Thanks for the explanation!
Alright, the "safe" decompress does work. However, it seems that QE internally write quite bit of temporary files in each outdir, as a results not all binaries will be compatible with this mode (concurrently).
The thing is that the mode is still interesting in a lot of scenarios, the only one that causes a problem is when you want to run the same binary multiple times from the same previous outdir (examples below).
At that point my proposal is that, we add a column in QE's recipes list such as prev_outdir safety and mark which binaries are compatible? That way users know which binaries are safe to use concurrently.
# Not working because multiple `projwfc.x` calculations will run in the same dir
for x in y:
projwfc_job(prev_outdir=results["dir_name"], input_data = {"weird_param": x})

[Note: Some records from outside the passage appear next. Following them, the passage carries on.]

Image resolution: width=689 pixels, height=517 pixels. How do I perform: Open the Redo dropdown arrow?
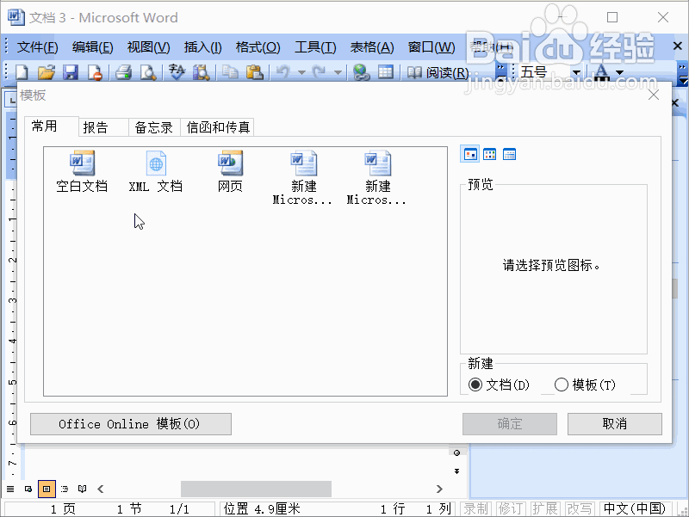click(x=338, y=73)
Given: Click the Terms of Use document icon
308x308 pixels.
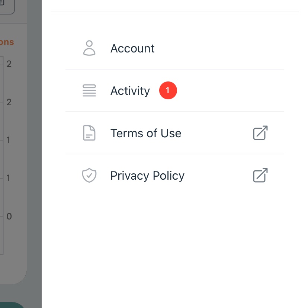Looking at the screenshot, I should (89, 133).
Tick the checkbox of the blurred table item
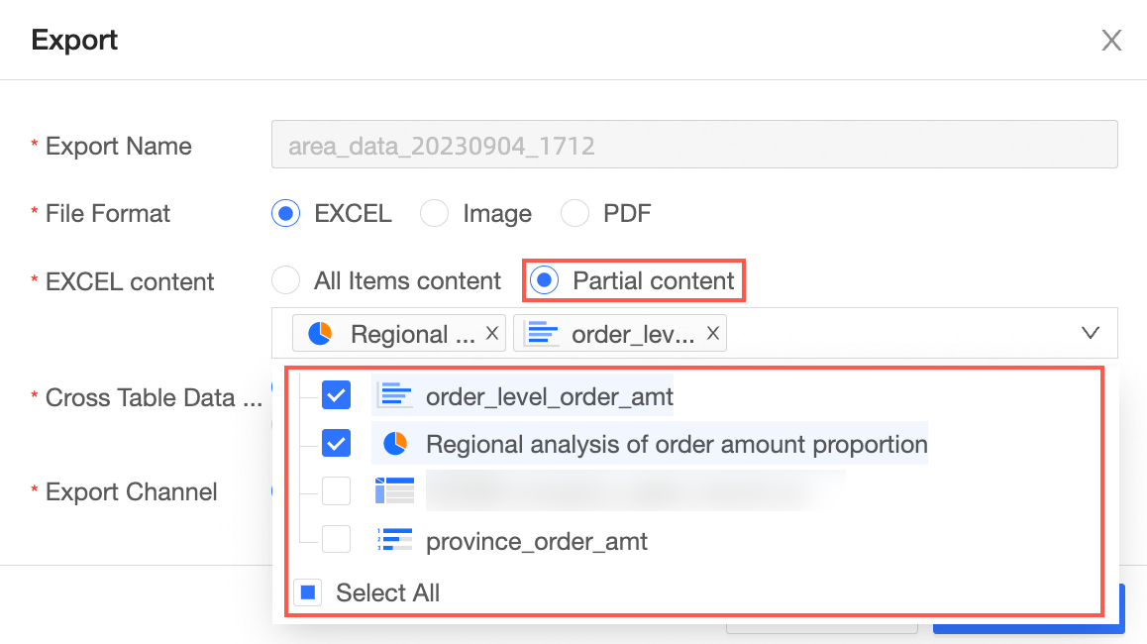Viewport: 1147px width, 644px height. coord(336,491)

# Not a problem , each outdir only run one projwfc calc, without the need
# to copy every files twice.
for atoms in atoms_list:
static_job_results = static_job(atoms)
projwfc_job(prev_outdir=static_job_results["dir_name"])
Arguably, the second case is much more common
Thanks for the explanation, @tomdemeyere. I will ultimately defer to your best judgment on this one since you know the inner workings of file I/O in Espresso best. I'd be okay with a separate column in the docs if you think that's the best option in this scenario. (Note: there are still some failed Actions to address).
Unfortunately not many binaries support concurrent writing to the same directory, I added a column in the recipe list to indicate which ones are compatible. For this reason, this new behavior is not default for jobs: copy_files is still the main mechanism. However, for premade flows, we know for sure that using the new mechanism is 100% safe so I switched to that.
This will be very helpful if users are restricted on scratch space, or if for some reason their file system is very slow... If you could indicate a place where I can write some doc about prev_outdir vs copy_files I would be very happy to do so, here or in another PR.
Quacc has the "Rolls-Royce" of Espresso interfaces at this point, I don't see any other (open-source) project having a better interface (not that it is a competition). Thanks for your patience with the whole thing, I am aware that QE required quite a special treatment but ultimately I am very proud of what we achieved in a few months, I hope that the interface will be used to perform very nice work. The whole thing should be pretty much done now (I know it is the second time I say that, but actually using the interface made me realize more work was needed)
Thank you very much your wonderful contributions, @tomdemeyere. I am very glad to see this come together. I will be happy to get this merged ASAP. No further work on this is needed from you at this time.
As for documentation, that is a good question. You have a few options:
- You could put it in the pre-existing documentation about file transfers https://github.com/Quantum-Accelerators/quacc/blob/main/docs/user/misc/file_transfers.md
- You could make a new document in the miscellaneous folder. Naturally, this is simple but not easily discoverable in the built docs.
- You could start a new docs section for recipe-specific information and have one for espresso, including the proposed
prev_outdirdocument. However, this might be a bit too much work to impose on oneself
Quacc has the "Rolls-Royce" of Espresso interfaces at this point, I don't see any other (open-source) project having a better interface (not that it is a competition). Thanks for your patience with the whole thing, I am aware that QE required quite a special treatment but ultimately I am very proud of what we achieved in a few months, I hope that the interface will be used to perform very nice work. The whole thing should be pretty much done now (I know it is the second time I say that, but actually using the interface made me realize more work was needed)
I greatly appreciate all you have done here! I think this has turned out splendidly, and I'm grateful for the many improvements to quacc that this effort has spawned.